▶ [EXERCISE INSTRUCTIONS]:
Every line from the one containing "Click the fptest.org source domain text" through the end of the listing below goes in the output, exactly and without pictures.

▶ [INPUT DATA]:
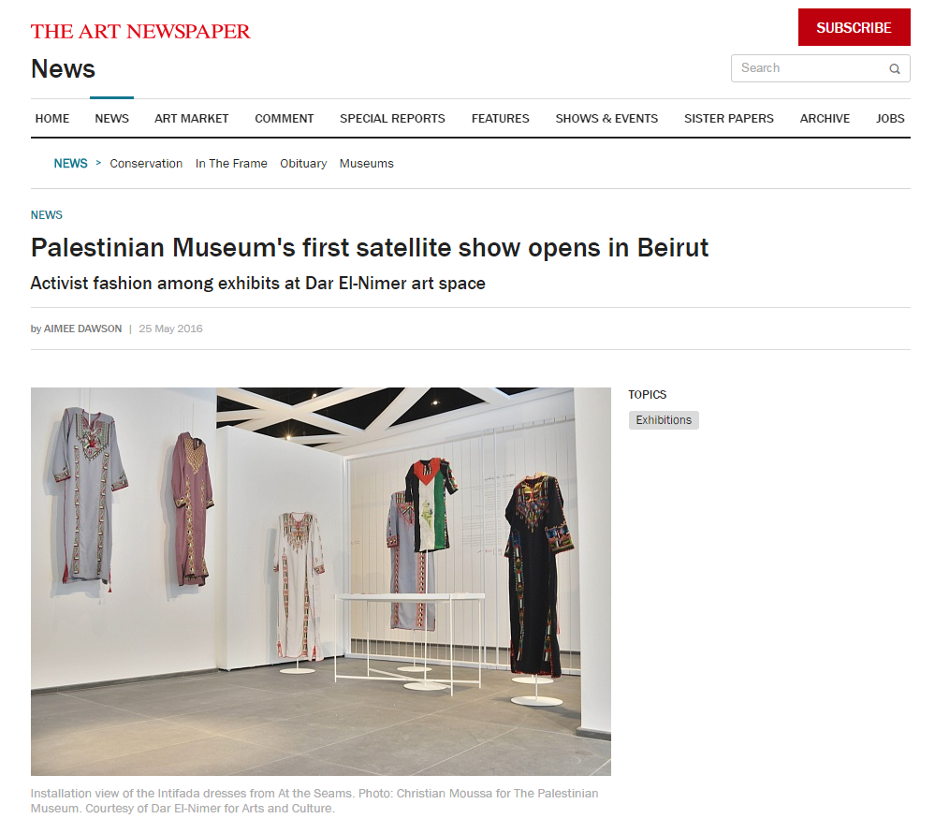Image resolution: width=935 pixels, height=833 pixels.
Task: Click the breadcrumb arrow after NEWS
Action: 98,163
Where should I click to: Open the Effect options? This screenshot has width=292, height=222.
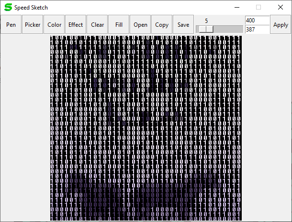(x=76, y=25)
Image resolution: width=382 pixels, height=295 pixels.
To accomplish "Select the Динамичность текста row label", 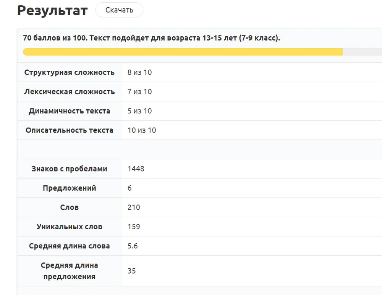I will [x=69, y=111].
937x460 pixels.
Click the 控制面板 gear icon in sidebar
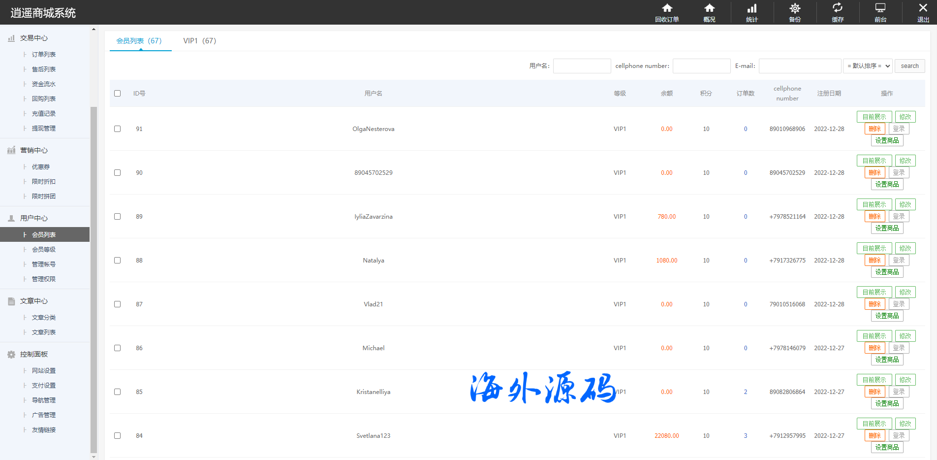(11, 355)
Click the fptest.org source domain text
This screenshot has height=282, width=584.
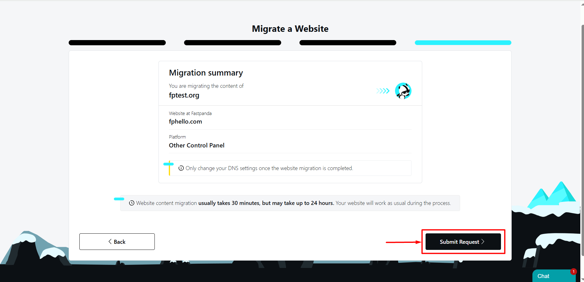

▶ [SOLUTION BELOW]:
Click the fptest.org source domain text
This screenshot has height=282, width=584.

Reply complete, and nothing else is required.